By Jamie McGeever
LONDON (Reuters) - Distortions in dollar-based interest rate markets resulting from the U.S. currency's two-year rally pose a growing threat to financial stability, the Bank for International Settlements warned on Wednesday.
Hyun Song Shin, head of research at the BIS, said a breakdown in what is known as covered interest parity and the resulting strains in cross-currency basis rates could have a negative impact across the global financial system.
The Swiss-based BIS acts as a forum for major central banks.
"In spite of the outward tranquillity, there are tensions beneath the surface," Shin told a World Bank conference in Washington.
"The financial tail appears to be wagging the real economy dog. This is not how things are supposed to work. The key takeaway is that a stronger dollar is associated with more severe market anomalies," Shin said.
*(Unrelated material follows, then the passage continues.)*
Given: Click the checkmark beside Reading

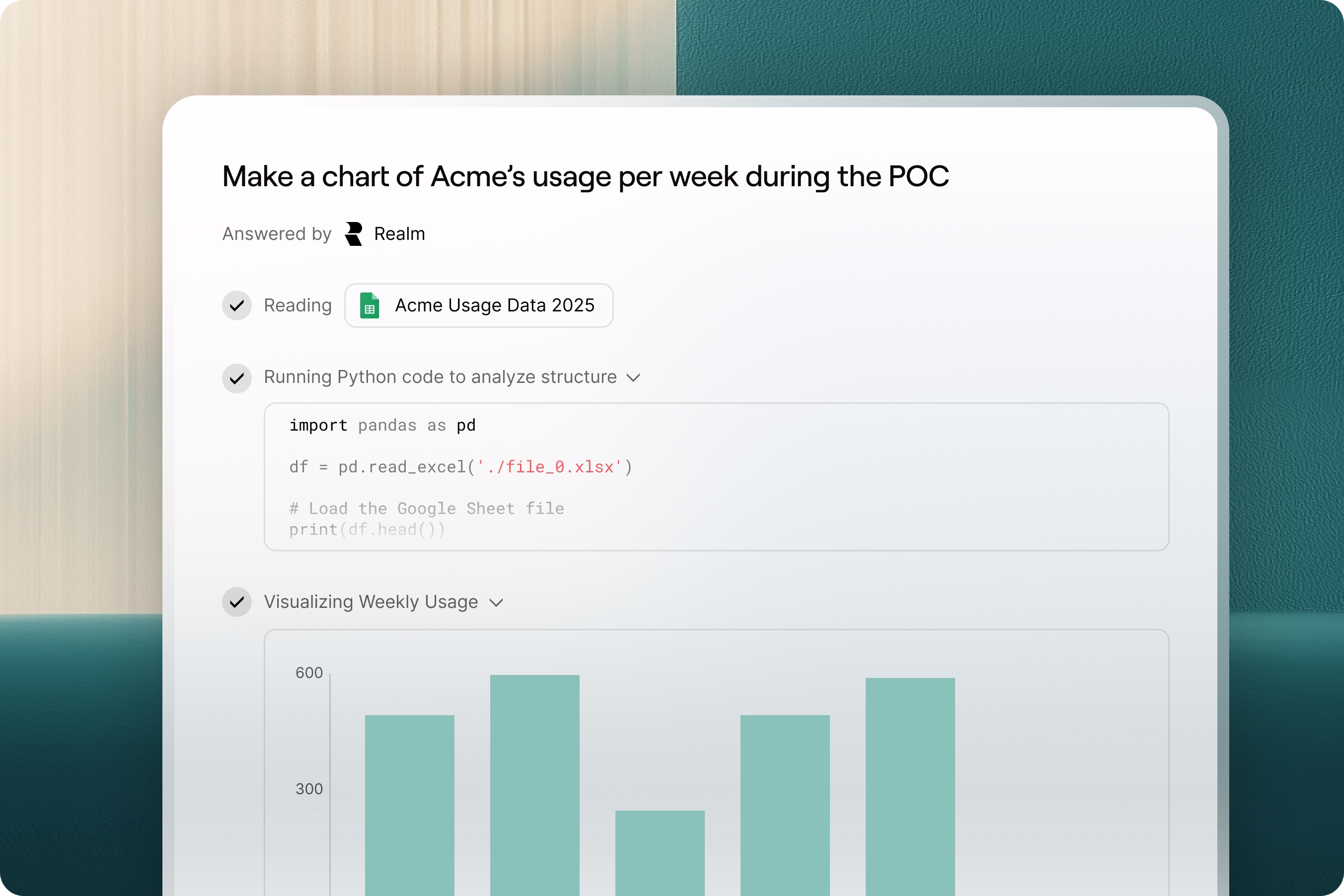Looking at the screenshot, I should (236, 306).
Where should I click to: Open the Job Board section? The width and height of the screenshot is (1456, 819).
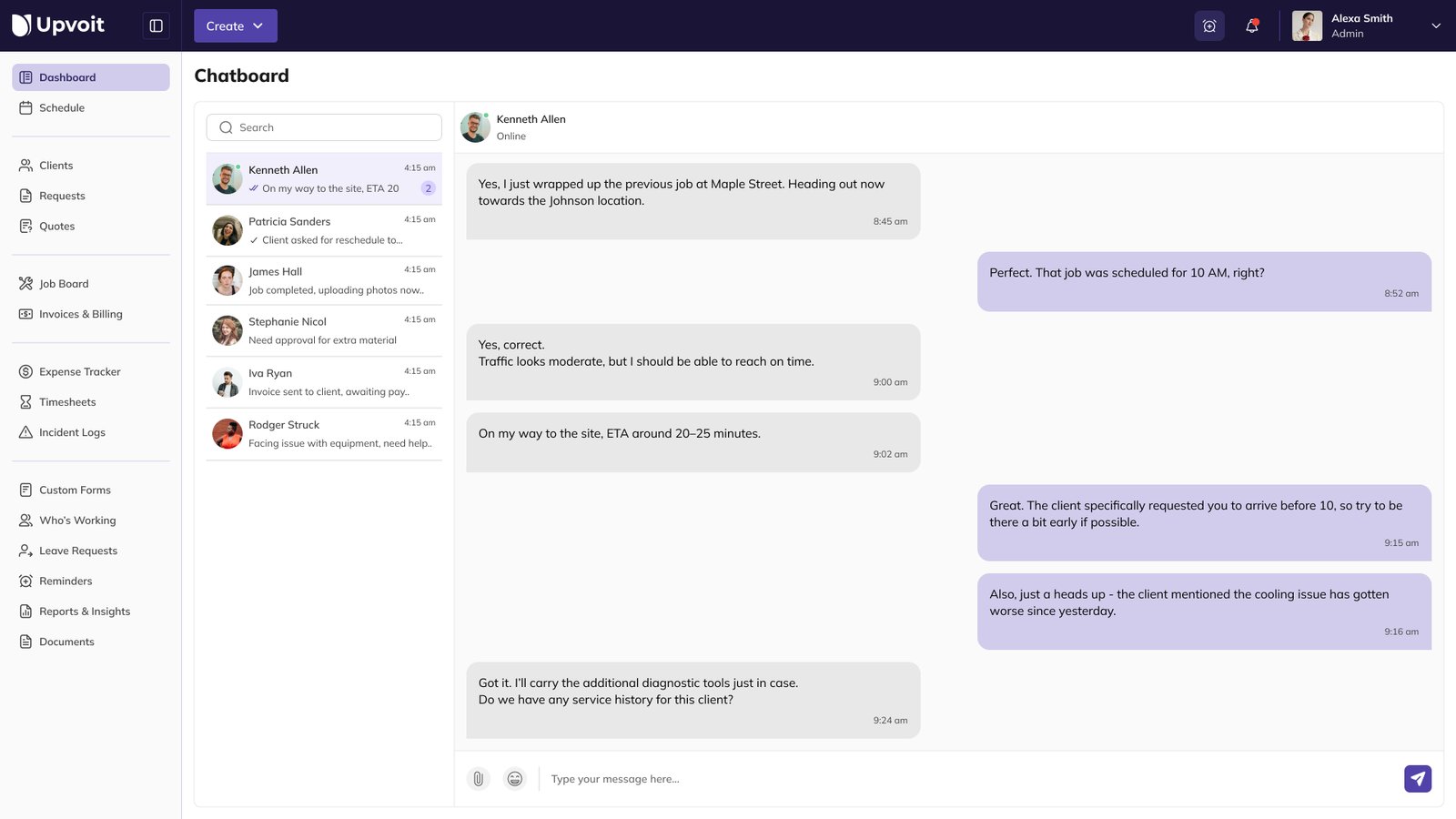click(x=63, y=283)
Covered interest parity theory holds that interest rates implied by foreign exchange trading should be consistent with market interest rates, so that there are no interest rate arbitrage opportunities between the two.
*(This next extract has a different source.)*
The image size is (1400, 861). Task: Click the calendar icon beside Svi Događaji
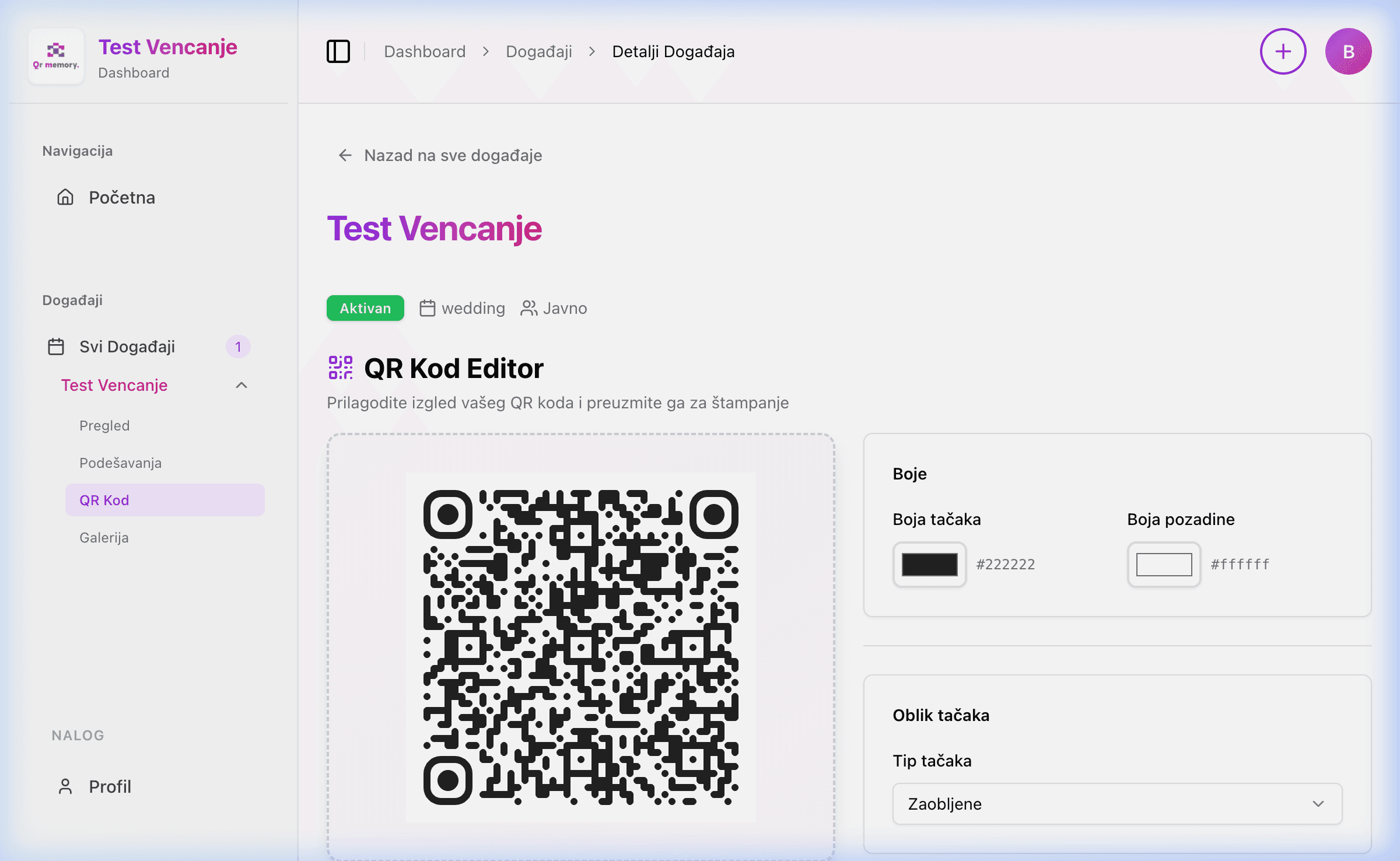point(56,346)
But the current implied dollar interest rate from currency swaps is above Libor, meaning that borrowers of dollars in the FX swap market are paying more than the rate available in the open market. The deviations are notable in euros and Swiss francs, and are particularly large in Japanese yen.
The breakdown of covered interest parity is a symptom of tighter dollar credit conditions putting the squeeze on accumulated dollar liabilities built up during years in which dollar credit was cheap and plentiful, Shin said.
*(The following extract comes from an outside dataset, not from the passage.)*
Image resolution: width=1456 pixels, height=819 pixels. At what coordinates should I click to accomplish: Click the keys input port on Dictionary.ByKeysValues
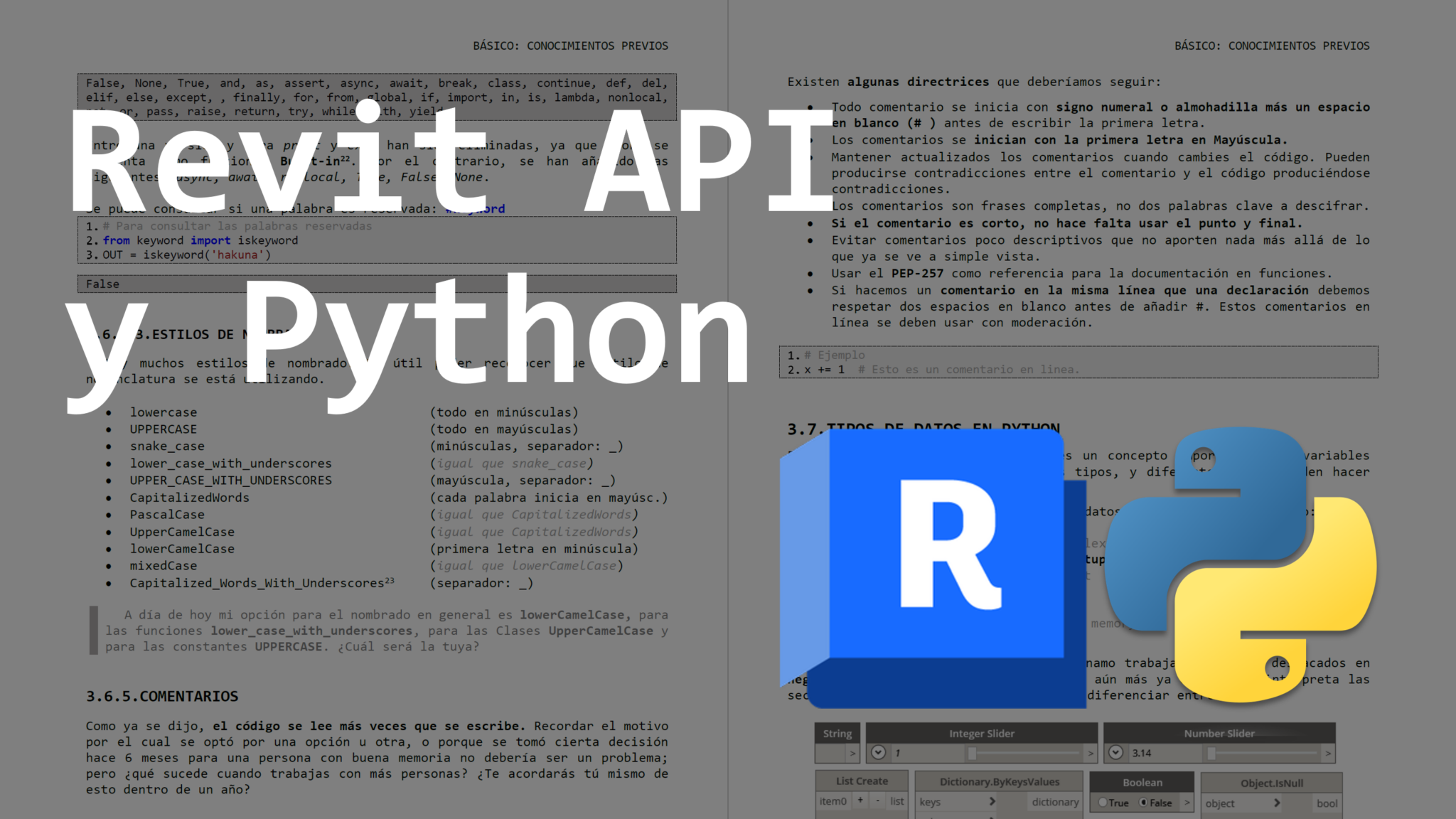(x=992, y=802)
During the period of dollar weakness before 2014, cross-border dollar credit grew strongly and was easily obtained. But as the dollar strengthens, banks find it more challenging to roll over that debt.
"A weaker dollar is associated with greater lending in dollars, lower volatility and more risk-taking, but a stronger dollar is associated with higher volatility and a recoiling from risk-taking," Shin said.
The difference between U.S. dollar Libor and the FX swap-implied dollar interest rate is the "cross-currency basis". The textbooks say this should be virtually zero, but again there is a notable dollar premium building up, especially versus the yen.
The three-month dollar/yen currency basis is trading around -70 basis points, signifying a 70 bps premium for dollar funding over comparable yen borrowings. It has been around -60 bps or more for most of this year, and neared -100 bps in late 2011.
The dollar has rallied 20 percent against a basket of major currencies since mid-2014, a period that has coincided with more subdued risk-taking across the banking and financial world.
This means that a rising debt burden becomes increasingly difficult to sustain. The stock of dollar-denominated debt of non-banks outside the United States currently stands at $9.7 trillion, of which $3.3 trillion is in emerging markets.
Shin's comments on Wednesday follow similar warnings a month ago from his BIS colleague Claudio Borio that the dollar's overwhelming position of dominance in the global financial system posed risks to world financial stability.